I love the way RadLab makes colors and light pop, and the Clean plugin is a much easier way to get smoother, more even skin tones. Really happy with this one – the only thing you have to add to get the right effect here is a layer mask, so you can selectively apply the skin smoothing, If you don’t do that, the filter will smooth out all the lines you don’t want softened along with what you do want to be softer – like the eyes, eyebrows, and lips – so you have to take those features out of the equation with the mask. You can either create a layer before going into the program, which is what I did, or you can create a mask inside of the application (which I was too lazy to try). Either way, really nice effect here.

Next up was the another filter inside the Clean program, called “Cartoon.” Another before and after here:



I’m not sure how obvious it is in the after photo, but aside from using Clean’s Skin Smoother to even the skin out a little, I used the Cartoon option to give an animated look to the lines and edges. The filter creates a bit of a more flat look to the color as well, as if the entire photo has been painted over. I wasn’t able to bring myself to totally over-do the effect so it was really obvious, because I’m more into using plugins and filters to enhance rather than to alter, but I think you can still see it here. Oh, and anywhere you see textures added to a photo in this post, that was done using RadLab’s Dirty Pictures application, again using a layer mask so the texture was only applied where I wanted it to show up (I usually remove textures from the face, if not the entire body).
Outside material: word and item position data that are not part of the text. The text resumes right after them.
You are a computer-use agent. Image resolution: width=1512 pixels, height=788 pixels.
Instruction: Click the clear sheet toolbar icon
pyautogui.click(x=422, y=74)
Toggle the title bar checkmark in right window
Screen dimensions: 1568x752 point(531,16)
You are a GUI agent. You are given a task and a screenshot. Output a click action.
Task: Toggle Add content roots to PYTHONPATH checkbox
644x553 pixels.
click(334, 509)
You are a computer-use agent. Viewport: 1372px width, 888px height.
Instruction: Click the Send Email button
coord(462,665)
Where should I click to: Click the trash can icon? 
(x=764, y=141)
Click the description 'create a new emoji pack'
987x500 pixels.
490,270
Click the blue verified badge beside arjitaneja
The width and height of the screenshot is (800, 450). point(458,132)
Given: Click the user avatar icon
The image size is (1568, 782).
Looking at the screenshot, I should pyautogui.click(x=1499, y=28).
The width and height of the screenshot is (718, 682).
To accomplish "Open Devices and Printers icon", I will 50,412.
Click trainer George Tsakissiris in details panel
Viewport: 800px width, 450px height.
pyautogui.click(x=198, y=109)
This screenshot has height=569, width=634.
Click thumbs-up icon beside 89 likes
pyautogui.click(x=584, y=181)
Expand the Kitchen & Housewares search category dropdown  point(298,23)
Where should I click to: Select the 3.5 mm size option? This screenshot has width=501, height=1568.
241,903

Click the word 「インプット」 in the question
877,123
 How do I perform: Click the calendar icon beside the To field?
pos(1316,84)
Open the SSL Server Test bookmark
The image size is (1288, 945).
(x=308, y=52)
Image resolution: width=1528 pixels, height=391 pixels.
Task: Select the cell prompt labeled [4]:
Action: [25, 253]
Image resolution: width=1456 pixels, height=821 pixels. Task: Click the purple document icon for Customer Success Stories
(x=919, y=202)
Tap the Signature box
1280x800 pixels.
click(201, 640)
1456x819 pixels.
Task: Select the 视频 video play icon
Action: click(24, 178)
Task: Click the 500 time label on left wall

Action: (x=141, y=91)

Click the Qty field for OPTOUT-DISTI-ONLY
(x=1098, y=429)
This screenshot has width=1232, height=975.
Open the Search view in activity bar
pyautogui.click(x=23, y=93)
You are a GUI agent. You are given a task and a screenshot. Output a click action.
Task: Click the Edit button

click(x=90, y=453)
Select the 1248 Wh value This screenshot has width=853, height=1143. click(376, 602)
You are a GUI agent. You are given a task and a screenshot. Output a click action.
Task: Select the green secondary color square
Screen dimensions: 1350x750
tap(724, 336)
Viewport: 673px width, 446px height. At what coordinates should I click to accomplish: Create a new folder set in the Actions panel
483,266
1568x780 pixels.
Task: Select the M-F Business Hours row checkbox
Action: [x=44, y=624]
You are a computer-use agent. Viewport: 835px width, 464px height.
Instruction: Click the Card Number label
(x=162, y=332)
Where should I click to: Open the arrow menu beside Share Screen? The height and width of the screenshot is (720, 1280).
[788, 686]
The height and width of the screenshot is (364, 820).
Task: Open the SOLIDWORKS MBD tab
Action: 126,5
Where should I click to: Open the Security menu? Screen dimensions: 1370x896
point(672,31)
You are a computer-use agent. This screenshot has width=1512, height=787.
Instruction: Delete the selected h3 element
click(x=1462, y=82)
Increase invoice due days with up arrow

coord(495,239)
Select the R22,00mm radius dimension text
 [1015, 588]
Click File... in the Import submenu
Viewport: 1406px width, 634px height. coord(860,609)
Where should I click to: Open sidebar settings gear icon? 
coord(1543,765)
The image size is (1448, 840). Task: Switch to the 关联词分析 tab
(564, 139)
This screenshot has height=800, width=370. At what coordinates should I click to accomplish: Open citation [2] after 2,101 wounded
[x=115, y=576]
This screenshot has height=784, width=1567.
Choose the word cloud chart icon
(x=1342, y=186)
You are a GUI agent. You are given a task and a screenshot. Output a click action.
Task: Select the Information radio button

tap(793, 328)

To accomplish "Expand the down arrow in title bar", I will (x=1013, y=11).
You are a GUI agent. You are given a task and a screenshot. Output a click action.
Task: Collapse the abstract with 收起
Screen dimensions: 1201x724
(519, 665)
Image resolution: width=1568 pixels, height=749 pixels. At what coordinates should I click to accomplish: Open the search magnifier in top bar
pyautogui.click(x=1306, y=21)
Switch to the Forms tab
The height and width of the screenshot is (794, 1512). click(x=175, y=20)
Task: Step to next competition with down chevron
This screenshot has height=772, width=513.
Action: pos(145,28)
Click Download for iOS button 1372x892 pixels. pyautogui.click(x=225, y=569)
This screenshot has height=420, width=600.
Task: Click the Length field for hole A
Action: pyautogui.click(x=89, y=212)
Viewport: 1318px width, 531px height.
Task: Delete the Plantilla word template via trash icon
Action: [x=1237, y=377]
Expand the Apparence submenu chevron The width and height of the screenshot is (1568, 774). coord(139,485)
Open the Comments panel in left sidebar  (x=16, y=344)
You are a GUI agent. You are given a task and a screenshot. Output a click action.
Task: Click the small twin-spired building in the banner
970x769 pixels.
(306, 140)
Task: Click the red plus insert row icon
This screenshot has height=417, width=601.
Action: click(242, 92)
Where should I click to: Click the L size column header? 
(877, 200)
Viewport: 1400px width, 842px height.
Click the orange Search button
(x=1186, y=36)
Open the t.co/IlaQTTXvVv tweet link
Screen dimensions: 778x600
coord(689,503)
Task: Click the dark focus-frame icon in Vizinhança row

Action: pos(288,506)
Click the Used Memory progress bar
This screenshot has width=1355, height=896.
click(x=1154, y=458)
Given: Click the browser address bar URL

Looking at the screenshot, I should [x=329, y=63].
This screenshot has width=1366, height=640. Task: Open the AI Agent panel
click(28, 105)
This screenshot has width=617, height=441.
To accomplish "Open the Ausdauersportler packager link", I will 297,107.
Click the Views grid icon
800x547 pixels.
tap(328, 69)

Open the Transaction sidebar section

Here’s another attempt to use the Clean’s Cartoon filters, while using the Topaz Clarity plugin to give the photo more pop (and again, always using RadLab for tweaking as well). This time I went with an old jump shot:

topazorig4 topaztest4

I think the exaggerated cartoon edges are more obvious here, but again, I can’t ever bring myself to really overdo them, so I hope you can tell how it works. I really like how the “cartoon” effects smooth out lines and create something just a bit artificial without going overboard, and Clarity gave me some great color punch. I again used RadLab’s Dirty Pictures plugin to add texture to the background.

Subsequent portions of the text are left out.